Kita, Penantian, dan Sinar Terang
Oleh. Muhadam Labolo
Saya berusaha mengingat setiap kita. Entah lewat data sekunder di buku kenangan, atau percakapan primer yang tersimpan di gawai. Plus memori pendek di Manglayang. Semua jadi bahan baku buat menulis sahabat 04 yang mendahului. Seperti kenangan singkat yang coba dihidupkan lagi.
Saya mulai pikiran itu dengan harapan sederhana. Bisa buat tersenyum untuk kenangan yang pernah dilalui. Kita dapat memberi kesan pada seseorang tanpa berharap mereka punya waktu dan kemampuan menuliskan kesan yang sama. Tapi setidaknya ada kawan yang pernah kita ingat sadar atau tidak.
Mungkin ruh kawan masih menemani disekeliling kita. Turut membaca tulisan ini dengan senyuman. Atau menahan desakan air mata melihat keluarga yang masih butuh belaian untuk bertumbuh dan bahagia bersama. Bersama saat di wisuda, atau bersama didampingi ketika nikahan.
Semua impian itu kadang tak sempat diraih. Syukur yang telah melewatinya. Duka tak akan lama. Dunia dengan sendirinya melelehkan masalah lewat caranya. Tanpa tau kapan berhenti. Anak akan ada yang urus. Entah keluarga atau teman baik. Istri dan suami akan beradaptasi dengan status baru.
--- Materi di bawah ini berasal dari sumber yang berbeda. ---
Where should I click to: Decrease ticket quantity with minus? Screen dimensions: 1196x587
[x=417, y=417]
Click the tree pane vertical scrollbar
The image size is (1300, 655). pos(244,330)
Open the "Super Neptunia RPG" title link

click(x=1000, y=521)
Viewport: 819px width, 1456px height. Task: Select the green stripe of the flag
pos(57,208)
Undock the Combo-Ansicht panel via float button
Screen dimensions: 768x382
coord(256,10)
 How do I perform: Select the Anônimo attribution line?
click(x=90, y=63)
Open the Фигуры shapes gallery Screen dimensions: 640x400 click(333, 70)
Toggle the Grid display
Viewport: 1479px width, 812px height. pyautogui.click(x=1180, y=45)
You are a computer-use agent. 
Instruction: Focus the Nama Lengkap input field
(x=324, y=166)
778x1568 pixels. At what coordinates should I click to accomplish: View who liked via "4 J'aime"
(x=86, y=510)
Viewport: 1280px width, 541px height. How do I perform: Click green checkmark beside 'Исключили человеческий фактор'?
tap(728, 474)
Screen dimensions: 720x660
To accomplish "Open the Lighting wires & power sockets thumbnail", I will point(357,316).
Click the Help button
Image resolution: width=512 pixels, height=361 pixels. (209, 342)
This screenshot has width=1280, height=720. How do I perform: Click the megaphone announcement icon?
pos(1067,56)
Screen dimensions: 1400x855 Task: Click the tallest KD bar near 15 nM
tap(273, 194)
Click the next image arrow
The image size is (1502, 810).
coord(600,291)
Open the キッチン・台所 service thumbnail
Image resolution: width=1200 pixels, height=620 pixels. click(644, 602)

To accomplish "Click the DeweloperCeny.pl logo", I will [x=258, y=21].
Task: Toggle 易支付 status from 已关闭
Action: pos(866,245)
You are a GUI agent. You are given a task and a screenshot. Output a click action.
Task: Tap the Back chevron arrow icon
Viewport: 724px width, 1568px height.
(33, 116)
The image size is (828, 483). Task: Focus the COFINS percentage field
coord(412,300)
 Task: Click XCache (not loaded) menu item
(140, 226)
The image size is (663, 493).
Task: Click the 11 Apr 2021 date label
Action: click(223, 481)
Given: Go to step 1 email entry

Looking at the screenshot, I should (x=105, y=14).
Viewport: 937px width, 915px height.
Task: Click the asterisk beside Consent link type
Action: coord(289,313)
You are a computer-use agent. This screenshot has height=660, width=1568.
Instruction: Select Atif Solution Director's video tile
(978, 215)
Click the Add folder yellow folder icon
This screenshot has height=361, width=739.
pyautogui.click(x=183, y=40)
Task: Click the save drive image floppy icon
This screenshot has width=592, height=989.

Begitu pergi, kita hanya diingat beberapa masa. Di group, mungkin hanya tiga hari berkabung. Dirumah bisa sebulan dua bulan. Di kantor mungkin juga seharian. Esoknya, semua kembali ke laptop. Istri kembali ke dapur. Atasan kembali keruangan rapat. Kawan di group kembali ke rutinitas kantoran. Hidup terus berjalan.
Manusia pada dasarnya hanya menunggu. Seperti film The Terminal yang dibintangi Tom Hanks (2004). Setiap orang menanti dan dinanti. Menanti dijemput olehNya, atau dinanti keluarga besar yang mendahului. Satu-satunya cara menerapi diri dengan terus mencintaiNya, dan membayangkan bersua keluarga kelak.
Kata kaum stoikisme, kematian hanya perpindahan ruh. Atau mungkin tidur tanpa mimpi. Ruh di dunia berkelana ke alam lain. Menanti proses selanjutnya. Andaipun tidur, mungkin tanpa dihiasi mimpi seperti biasa. Bukan mustahil yang nyata justru di alam sana, karena sifatnya yang kekal. Dunia mungkin hanya mimpi sebab kesementaraannya.
Sejarah kita hanya sesaat. Dunia akan melindasnya dengan tradisi baru. Mungkin foto kita masih tersisa sebagai eks mentri, gubernur, bupati, walikota, sekjen, dirjen atau rektor kesekian di dinding kantor. Tapi 20 hingga 50 tahun kemudian semua hanya gambar hitam-putih yang musti diterangkan oleh guru sejarah.
Kolektivitas kita tanpa sengaja membentuk peradaban. Tentu dalam ukuran peradaban yang disepakati. Jangan heran bila angkatan lalu kita nilai hebat, sekarang mundur. Atau sebaliknya, angkatan sekarang lebih hebat dari angkatan sebelumnya. Semua relatif menurut ukuran masing-masing.
Setiap parameter hanya konsensus yang dapat diubah lewat variabel dan indikator dari masa kemasa. Ukuran miskin, menganggur, bahagia, hanya kreasi kita buat menakar logistik supaya cukup. Atau untuk memompa agar lebih kompetitif. Kini kita sampai pada pencarian dengan ukuran absolut untuk diri kita.
Sebab itu, kita mulai tiba pada pencarian timbangan yang lebih presisi. Timbangan itu menggunakan ukuran transedental. Dan metode paling mudah dengan bertanya pada diri sendiri. Pada hati nurani. Pada sesuatu yang lebih meyakinkan. Bukankah Tuhan sedekat urat lehermu dalam kosmologi Islam.
Tuhan ada dalam hatimu, kata kawan Kristiani. Bahkan Tuhan ada dimana-mana kata sahabat Hindu. Pesan implisitnya mirip. Jadilah diri sebaik Tuhan, dan berjaraklah dengan apapun yang tak disukai Tuhan. Dengan begitu pikiran kita menyalakan firmanNya. Tubuh kita menjalankan kehendakNya. Kita memang bukan Tuhan, tapi mungkin sinar terang dari Tuhan.